Bush budget may cripple area drug force

Tuesday, March 8, 2005

'Wrong direction'

Local law enforcement officials fear that budget reductions in law enforcement assistance proposed by President Bush will make it harder to fight the war on drugs and deal with other crime.

The President's proposed budget would slash Iowa law enforcement federal funding by two-thirds, or 65 percent. There would be a $17.8 million reduction in federal assistance to fight the proliferation of methamphetamine. That follows a 27 percent reduction over the last three years, according to information from Sen. Tom Harkin's office.

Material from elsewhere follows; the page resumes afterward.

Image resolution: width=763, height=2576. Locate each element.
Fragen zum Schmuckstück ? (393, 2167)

Under President Bush's proposed law enforcement budget, program cuts would include:

*The Community Oriented Policing Services (COPS) program.

*The COPS meth program.

*Byrne Grants used to fund drug enforcement.

*Loss of all funding for 25 drug task forces and more than 70 drug and crime-control projects.

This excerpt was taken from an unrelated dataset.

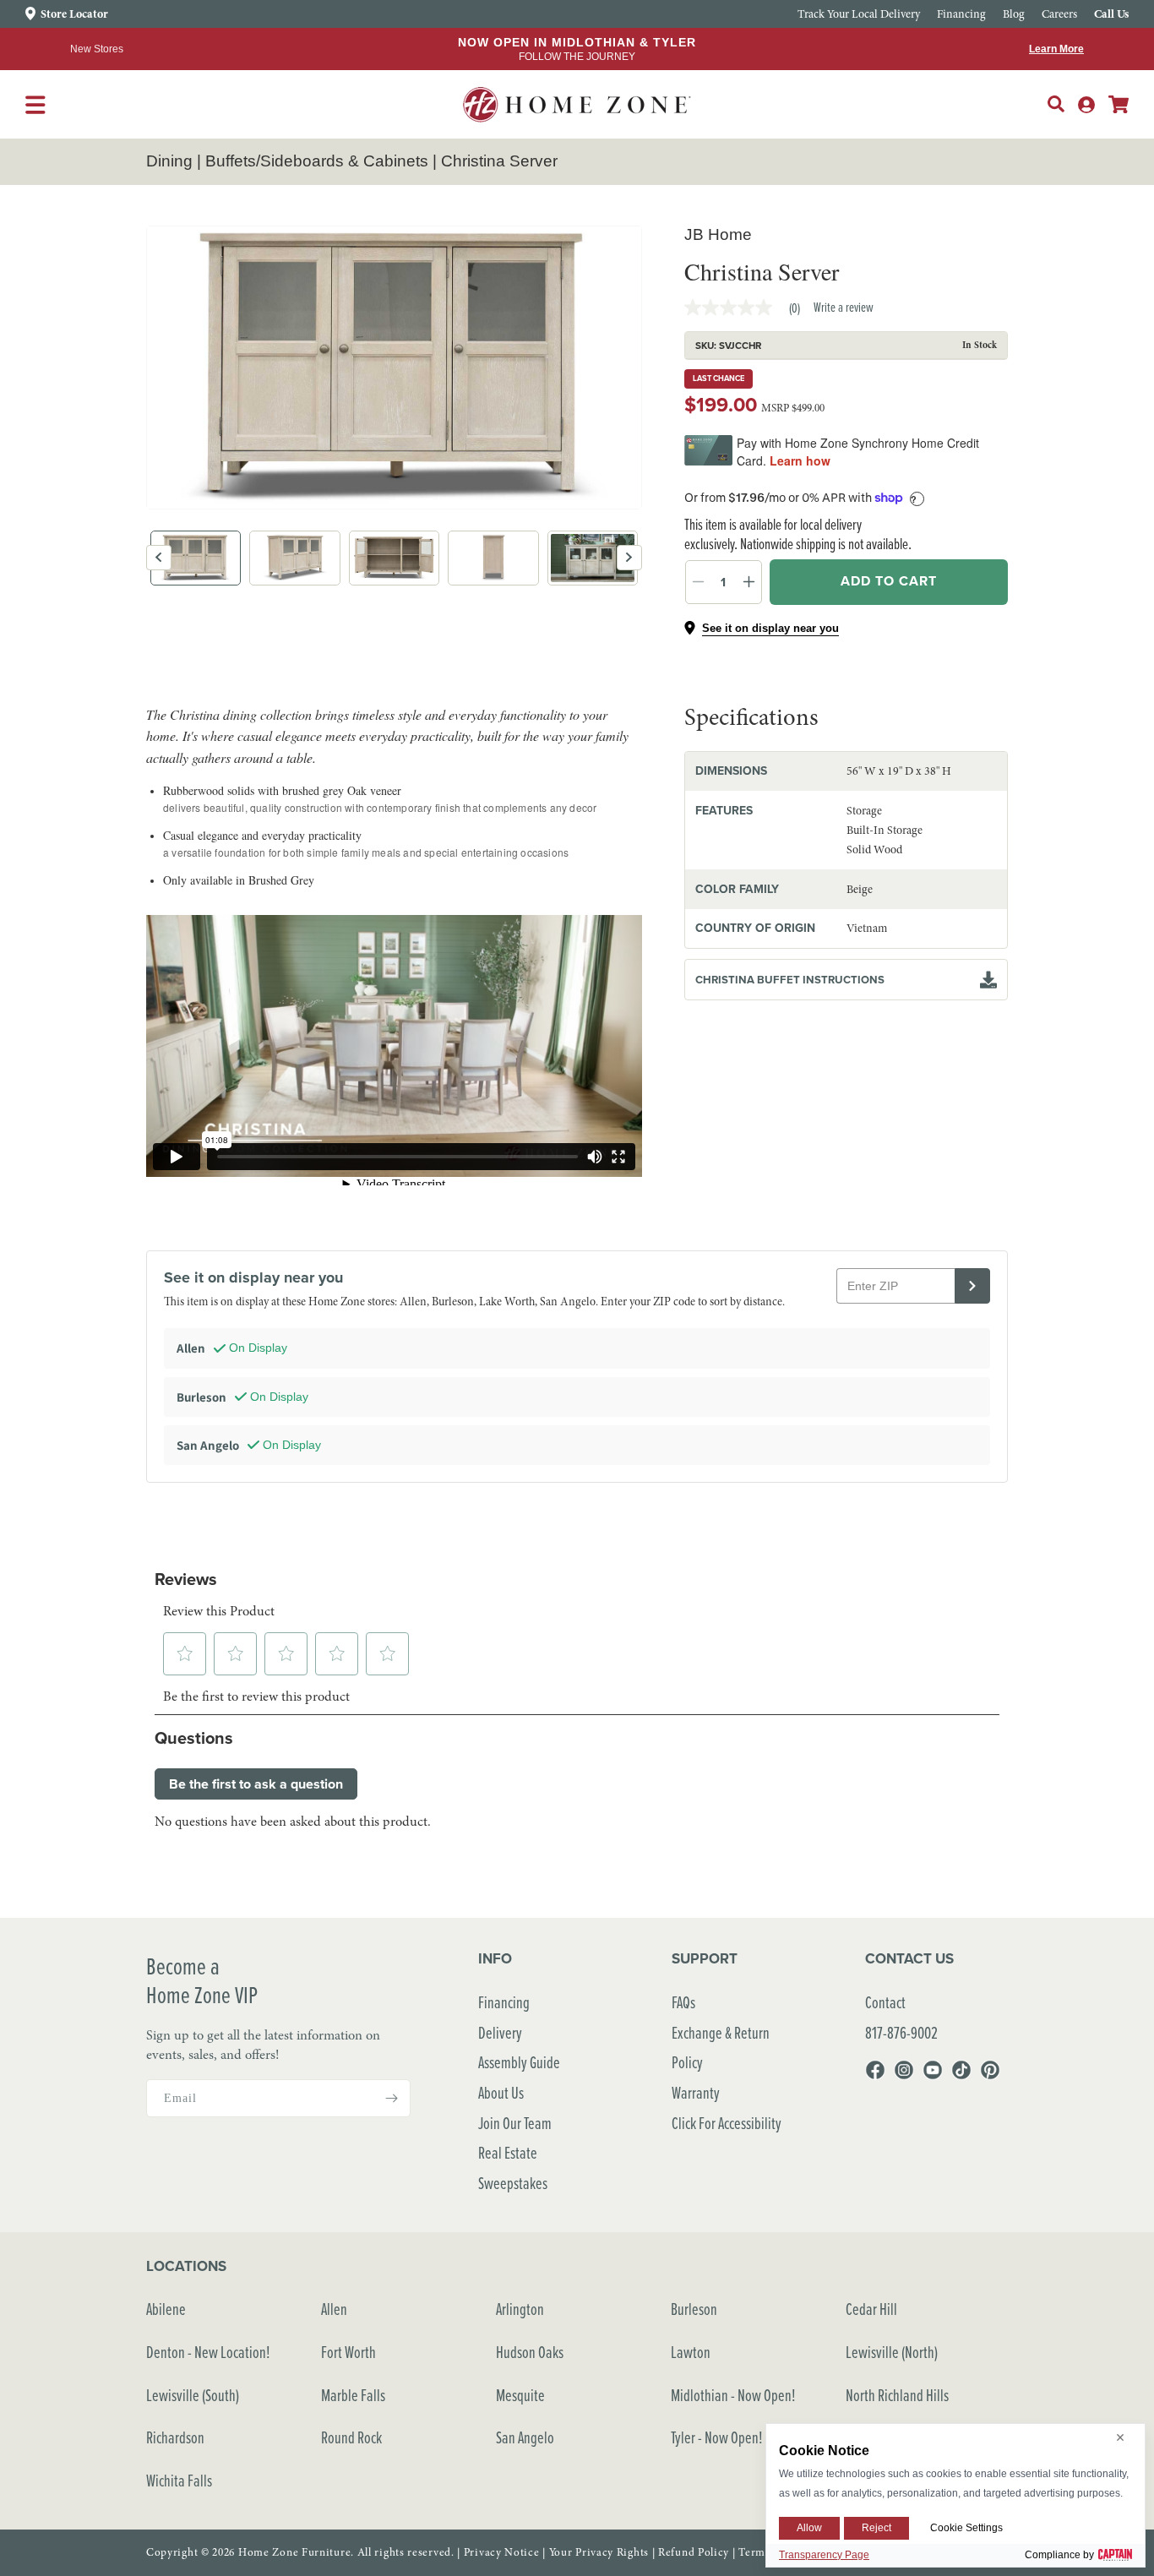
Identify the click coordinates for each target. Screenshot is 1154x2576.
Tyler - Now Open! (717, 2437)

*Loss of funding for the Southeast and South Central Meth Clan Lab Task Forces.

*Elimination of federal assistance for the Meth Anhydrous Ammonia Tank Lock Project.

*Elimination of funding for the Sioux City Regional Training Center.

"It's going to hurt some because we won't be able to use the drug task force," said Sheriff Chuck Eddy. "In the long run it's going to affect all law enforcement in Iowa."

Storm Lake Public Safety Director Mark Prosser was equally concerned about elimination of the Byrne Grants that help pay for regional and area drug task forces. "That has been just cut and cut and cut over the last several years and now we're going to lose it," Prosser said.

There was some hope that post-911 funding could fill the gaps left by other federal law enforcement assistance cuts, but Prosser said even that funding had taken a 35 percent cut.

"We're moving the wrong direction," Prosser said. "The City of Storm Lake needs help in funding. Grant programs have helped and now they're drying up."

Prosser also offered concern about elimination of the anhydrous lock program and cuts to the Sioux City Regional Training Center, cut from $2 million to $250,000.

"The Tri-State Training Center was a godsend for us," Prosser said.

Eddy said Marvin VanHaaften, director of the Office of Drug Control Policy, was currently in Washington lobbying to restore Byrne Grant funding to fight Iowa's meth problem.